We have been working with the Division of Natural Resources (DNR), Division of Environmental Quality (DEQ), Division of Water Quality (DWQ), and the Utah Lake Commission.
Moving forward we know that we’ll be working with additional agencies, both state and federal, and look forward to merging plans for a seamless recovery while protecting the environment.
First and foremost, this project is a restoration of Utah lake. State and federal dollars are unreliable and are allocated year to year. The only viable option to secure the large investment needed to fund this project is through private investors. Some of the islands will be used as development to fund the entire project. This saves the taxpayer from having to pay the bill. No taxpayer money will be used to restore the lake.
Since no state money will be used to fund the restoration of the lake it is very unlikely to influence taxes within the state. Because there will be development and a new city added to the state, it will increase tax revenues collected by the state and the tax base.
As with everyone living in the Utah Valley, when you flush the toilet that water eventually makes its way into Utah Lake. The project will first help local cities clean up their sewage plants to an EPA Tier 1N rating. This is the highest rating the EPA is considering for future law. These sewage plant upgrades will cost the project $163+ million but are necessary if we want to reduce algae blooms caused by phosphorus and nitrogen.

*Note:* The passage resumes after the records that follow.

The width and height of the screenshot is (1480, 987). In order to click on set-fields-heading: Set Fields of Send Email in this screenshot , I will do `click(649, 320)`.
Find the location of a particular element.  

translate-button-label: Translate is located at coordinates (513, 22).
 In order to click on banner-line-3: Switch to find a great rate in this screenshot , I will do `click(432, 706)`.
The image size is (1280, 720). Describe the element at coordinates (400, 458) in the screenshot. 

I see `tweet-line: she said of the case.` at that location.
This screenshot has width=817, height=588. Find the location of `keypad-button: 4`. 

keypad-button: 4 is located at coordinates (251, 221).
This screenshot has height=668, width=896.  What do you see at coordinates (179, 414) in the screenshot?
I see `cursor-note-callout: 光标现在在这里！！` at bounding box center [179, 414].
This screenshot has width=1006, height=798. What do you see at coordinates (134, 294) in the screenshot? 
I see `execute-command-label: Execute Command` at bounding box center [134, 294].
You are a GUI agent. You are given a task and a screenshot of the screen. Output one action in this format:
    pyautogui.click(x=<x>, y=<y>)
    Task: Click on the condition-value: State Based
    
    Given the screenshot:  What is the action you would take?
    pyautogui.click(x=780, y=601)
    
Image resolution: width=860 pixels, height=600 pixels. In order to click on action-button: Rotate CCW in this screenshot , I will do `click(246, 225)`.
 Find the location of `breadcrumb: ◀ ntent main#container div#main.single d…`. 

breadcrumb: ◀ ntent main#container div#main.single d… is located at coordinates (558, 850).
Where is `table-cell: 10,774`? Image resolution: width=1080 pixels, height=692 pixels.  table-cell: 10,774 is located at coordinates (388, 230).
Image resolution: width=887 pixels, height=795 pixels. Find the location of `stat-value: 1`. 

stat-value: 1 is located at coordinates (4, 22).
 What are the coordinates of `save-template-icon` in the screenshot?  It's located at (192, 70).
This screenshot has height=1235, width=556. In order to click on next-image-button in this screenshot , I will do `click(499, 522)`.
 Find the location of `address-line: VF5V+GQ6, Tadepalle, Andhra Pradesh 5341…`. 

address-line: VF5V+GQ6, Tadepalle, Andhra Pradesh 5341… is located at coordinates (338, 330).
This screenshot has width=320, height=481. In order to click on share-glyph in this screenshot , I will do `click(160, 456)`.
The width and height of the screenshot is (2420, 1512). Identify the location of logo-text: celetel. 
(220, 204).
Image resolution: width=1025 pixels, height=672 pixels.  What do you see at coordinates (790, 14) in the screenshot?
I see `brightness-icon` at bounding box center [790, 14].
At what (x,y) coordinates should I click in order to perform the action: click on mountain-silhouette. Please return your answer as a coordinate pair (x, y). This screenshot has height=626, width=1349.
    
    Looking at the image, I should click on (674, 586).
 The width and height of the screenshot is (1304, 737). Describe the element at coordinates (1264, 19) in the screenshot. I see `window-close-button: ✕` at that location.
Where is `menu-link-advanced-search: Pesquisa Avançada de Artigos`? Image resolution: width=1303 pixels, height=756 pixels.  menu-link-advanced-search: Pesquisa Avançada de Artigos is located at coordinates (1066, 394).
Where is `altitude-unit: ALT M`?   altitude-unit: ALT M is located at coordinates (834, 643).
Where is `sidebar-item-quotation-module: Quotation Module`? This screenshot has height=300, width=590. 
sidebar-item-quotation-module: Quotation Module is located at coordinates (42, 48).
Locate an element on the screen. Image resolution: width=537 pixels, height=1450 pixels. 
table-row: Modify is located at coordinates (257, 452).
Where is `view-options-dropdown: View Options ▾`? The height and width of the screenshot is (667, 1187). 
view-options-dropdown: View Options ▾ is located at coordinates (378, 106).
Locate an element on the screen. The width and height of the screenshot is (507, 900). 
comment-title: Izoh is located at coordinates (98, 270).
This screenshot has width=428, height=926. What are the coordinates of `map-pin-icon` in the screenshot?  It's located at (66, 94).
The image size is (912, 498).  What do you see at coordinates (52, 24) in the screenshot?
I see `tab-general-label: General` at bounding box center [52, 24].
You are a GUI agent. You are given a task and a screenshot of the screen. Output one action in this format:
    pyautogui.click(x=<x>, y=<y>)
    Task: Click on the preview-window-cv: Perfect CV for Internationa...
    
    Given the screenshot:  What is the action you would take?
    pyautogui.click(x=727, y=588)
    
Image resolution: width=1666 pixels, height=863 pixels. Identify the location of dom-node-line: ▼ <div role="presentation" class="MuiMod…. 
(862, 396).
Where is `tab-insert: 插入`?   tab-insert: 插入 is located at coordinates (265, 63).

We will also build a new state-of-the-art waste water/sewage plant that will be constructed on the west side of the lake. All sewage from the new development island will be pumped off the island and treated and cleaned in this new plant. Water from this new plant will be a minimum of a Tier 1N rating and will flow back into the lake helping general lake flow and mixing from the south part of the lake into the fresher northern part helping overall lake water quality.
The Governor’s Office Population Projections for 2060 place another 600,000 people in Utah Valley, adding to the State’s need for water. To accomodate this growth, the State, along with CUWCD, is working to provide that water resource.
By doing the Lake restoration, the project is creating an emergency source of usable water (roughly 132 billion gallons of additional water storage capacity in the Lake) as well as saving an estimated 34.1 billion gallons a year in evaporation and other losses (see “What about the Water?” in Q&A above).
Not only will the project help the Lake conserve its water, but the new development that pays for the conservation introduces water conservation technologies that will make it one of the most water conscious and conservation minded developments in the world.
It’s not just about finding the water, it’s about altering how new developments are built in the state-specifically using innovative technologies that save valuable resources. The project is focused on working with the state on all fronts, especially on water conservation.
Solar Farm (100+Mw), the project will construct a large solar farm in the west desert and use innovative solar energy building materials on rooftops and other structures.
Wind Farm (50Mw), the project will build a wind farm in Utah with ties to the grid.
Waste-To-Energy (60Mw), WTE are innovative, clean burning plants that take material that generally goes to landfills and burns them cleanly at very high temperatures converting them to energy. The project is looking to use WTE technology integrated with a vacuum trash collection system to improve efficiencies and reduce landfill volume requirements by 90%.
Local Power Supplier, the project will contract with local suppliers for the remainder of required energy.